**EXTRACTED ENTRIES:**
== Segment start ==
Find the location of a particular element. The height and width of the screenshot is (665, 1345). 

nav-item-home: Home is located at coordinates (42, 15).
== Segment end ==
== Segment start ==
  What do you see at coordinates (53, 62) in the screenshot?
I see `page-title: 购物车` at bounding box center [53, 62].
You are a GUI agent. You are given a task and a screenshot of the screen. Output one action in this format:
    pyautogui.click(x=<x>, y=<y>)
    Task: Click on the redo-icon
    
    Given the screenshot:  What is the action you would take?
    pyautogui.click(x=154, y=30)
== Segment end ==
== Segment start ==
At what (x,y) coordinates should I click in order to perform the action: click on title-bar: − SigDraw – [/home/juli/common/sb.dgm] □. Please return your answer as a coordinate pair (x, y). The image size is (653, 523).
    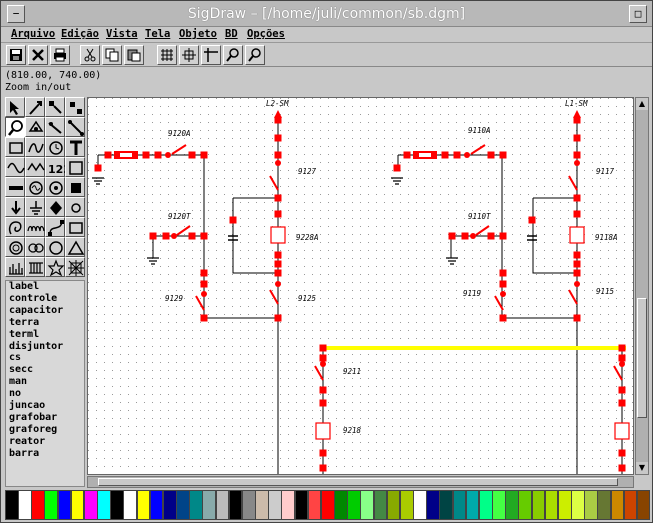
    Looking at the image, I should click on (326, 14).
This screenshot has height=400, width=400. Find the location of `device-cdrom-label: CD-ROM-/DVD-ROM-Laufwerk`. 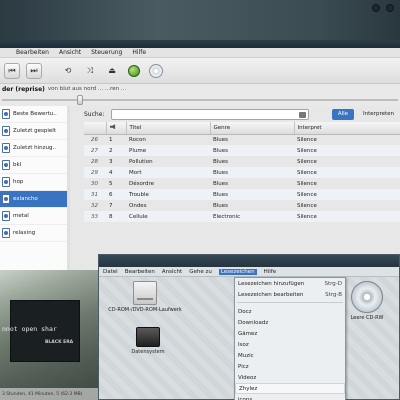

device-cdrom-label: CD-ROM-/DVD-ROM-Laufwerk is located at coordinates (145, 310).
== Segment end ==
**WHAT NEEDS TO BE DONE:**
Write out the data verbatim, starting at the line that contains "Find the location of a" and ending with the line that contains "nav-item-home: Home is", both lines included.

**WRITTEN RESPONSE:**
Find the location of a particular element. The height and width of the screenshot is (665, 1345). 

nav-item-home: Home is located at coordinates (42, 15).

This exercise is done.